(Your task)
List every year that appears in the biography of Hugh Saunders below.

--- start of Provided text ---

Air Chief Marshal Sir Hugh William Lumsden Saunders,  (24 August 1894 – 8 May 1987) was a South African aviator who rose through the ranks to become a senior Royal Air Force commander.

RAF career

Saunders enlisted with the Witwatersrand Rifles Regiment in 1914 at the start of the First World War and then served in the South African Rifles before becoming a pilot in No. 84 Squadron of the Royal Flying Corps, and sometimes flew as a wingman of fellow South African, RAF flying ace Andrew Beauchamp-Proctor. He became a triple ace, with 15 victories credited to him. He was promoted to squadron leader on 29 May 1929. He was appointed Officer Commanding No. 45 Squadron in 1932.

--- end of Provided text ---
--- start of Rows ---

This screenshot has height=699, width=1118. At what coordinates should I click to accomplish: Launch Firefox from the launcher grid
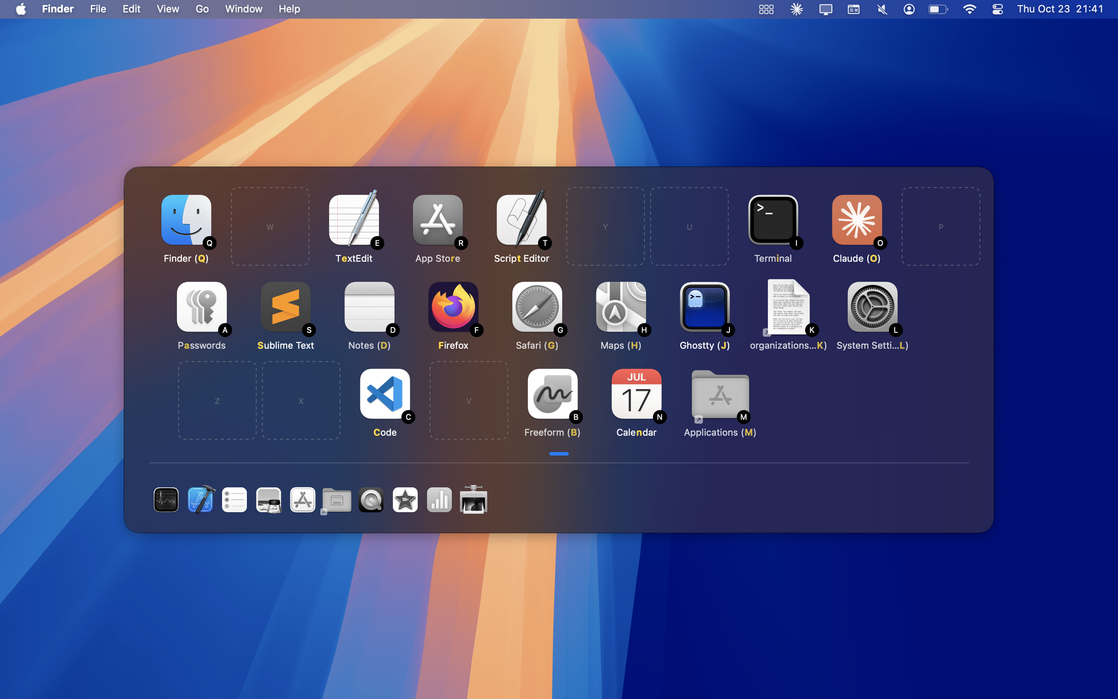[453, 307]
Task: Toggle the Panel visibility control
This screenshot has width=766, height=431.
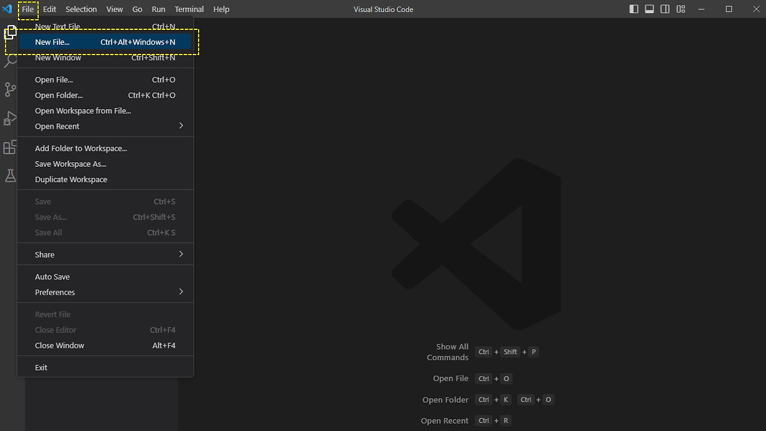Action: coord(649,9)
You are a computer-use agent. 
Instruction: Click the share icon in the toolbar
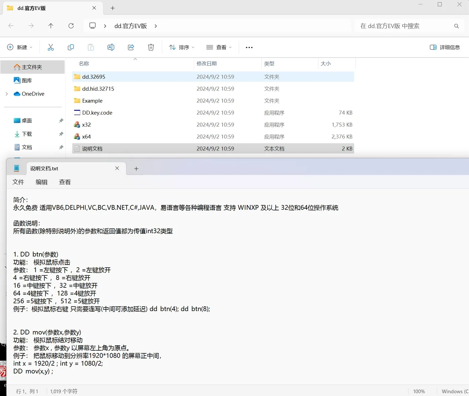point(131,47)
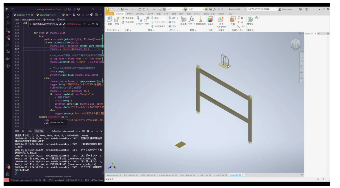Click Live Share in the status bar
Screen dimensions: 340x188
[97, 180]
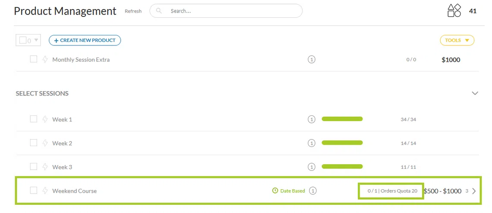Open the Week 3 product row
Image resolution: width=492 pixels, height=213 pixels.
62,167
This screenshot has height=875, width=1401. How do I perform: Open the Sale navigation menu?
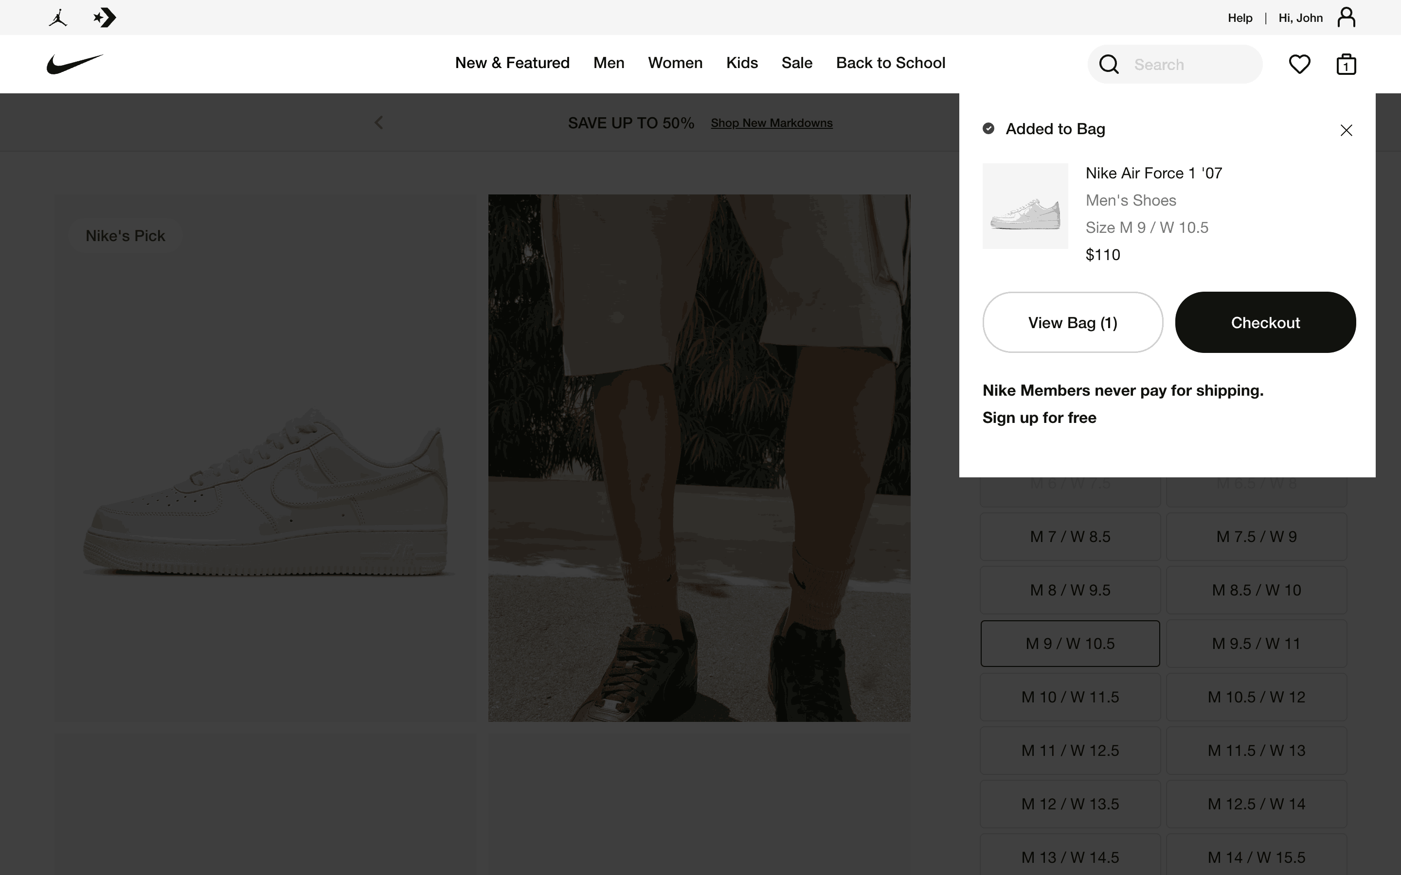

--- end of Rows ---

(Output of the exercise)
1894, 1987, 1914, 1929, 1932